- BRIEF
In the entries below, find the line with "Comment (65, 2262)" and print exactly every line from there up to and including the line with "सआदत हसन मंटो (12, 44)", with no other lines.

- Stored items
[Start of Attachment]
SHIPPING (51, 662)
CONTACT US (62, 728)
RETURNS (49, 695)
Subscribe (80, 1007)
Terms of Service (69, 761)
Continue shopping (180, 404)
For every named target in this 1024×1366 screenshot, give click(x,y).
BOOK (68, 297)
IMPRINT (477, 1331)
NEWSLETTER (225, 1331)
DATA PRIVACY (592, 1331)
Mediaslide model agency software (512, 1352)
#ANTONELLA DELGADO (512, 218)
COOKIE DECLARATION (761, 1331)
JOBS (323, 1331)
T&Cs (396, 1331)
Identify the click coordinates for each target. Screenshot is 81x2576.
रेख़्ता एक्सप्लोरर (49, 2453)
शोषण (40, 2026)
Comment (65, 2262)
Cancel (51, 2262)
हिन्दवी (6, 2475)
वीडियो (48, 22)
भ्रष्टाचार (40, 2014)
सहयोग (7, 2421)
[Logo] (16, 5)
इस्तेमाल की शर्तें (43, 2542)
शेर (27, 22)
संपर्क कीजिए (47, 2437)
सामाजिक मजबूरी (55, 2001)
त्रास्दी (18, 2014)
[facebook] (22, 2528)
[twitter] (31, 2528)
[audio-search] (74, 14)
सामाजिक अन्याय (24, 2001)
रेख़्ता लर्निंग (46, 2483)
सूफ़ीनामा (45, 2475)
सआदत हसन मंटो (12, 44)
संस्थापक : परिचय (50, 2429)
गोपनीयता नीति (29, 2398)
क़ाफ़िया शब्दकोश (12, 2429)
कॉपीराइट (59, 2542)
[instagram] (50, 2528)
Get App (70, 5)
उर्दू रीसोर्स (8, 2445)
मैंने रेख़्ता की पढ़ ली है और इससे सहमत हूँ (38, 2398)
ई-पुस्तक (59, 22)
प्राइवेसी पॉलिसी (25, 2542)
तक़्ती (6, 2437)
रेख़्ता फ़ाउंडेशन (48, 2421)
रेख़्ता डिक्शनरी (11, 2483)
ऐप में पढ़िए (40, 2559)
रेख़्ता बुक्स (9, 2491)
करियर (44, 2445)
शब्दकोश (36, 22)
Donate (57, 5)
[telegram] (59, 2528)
[End of Attachment]
- ANSWER TO THE EXERCISE
Comment (65, 2262)
Cancel (51, 2262)
हिन्दवी (6, 2475)
वीडियो (48, 22)
भ्रष्टाचार (40, 2014)
सहयोग (7, 2421)
[Logo] (16, 5)
इस्तेमाल की शर्तें (43, 2542)
शेर (27, 22)
संपर्क कीजिए (47, 2437)
सामाजिक मजबूरी (55, 2001)
त्रास्दी (18, 2014)
[facebook] (22, 2528)
[twitter] (31, 2528)
[audio-search] (74, 14)
सामाजिक अन्याय (24, 2001)
रेख़्ता लर्निंग (46, 2483)
सूफ़ीनामा (45, 2475)
सआदत हसन मंटो (12, 44)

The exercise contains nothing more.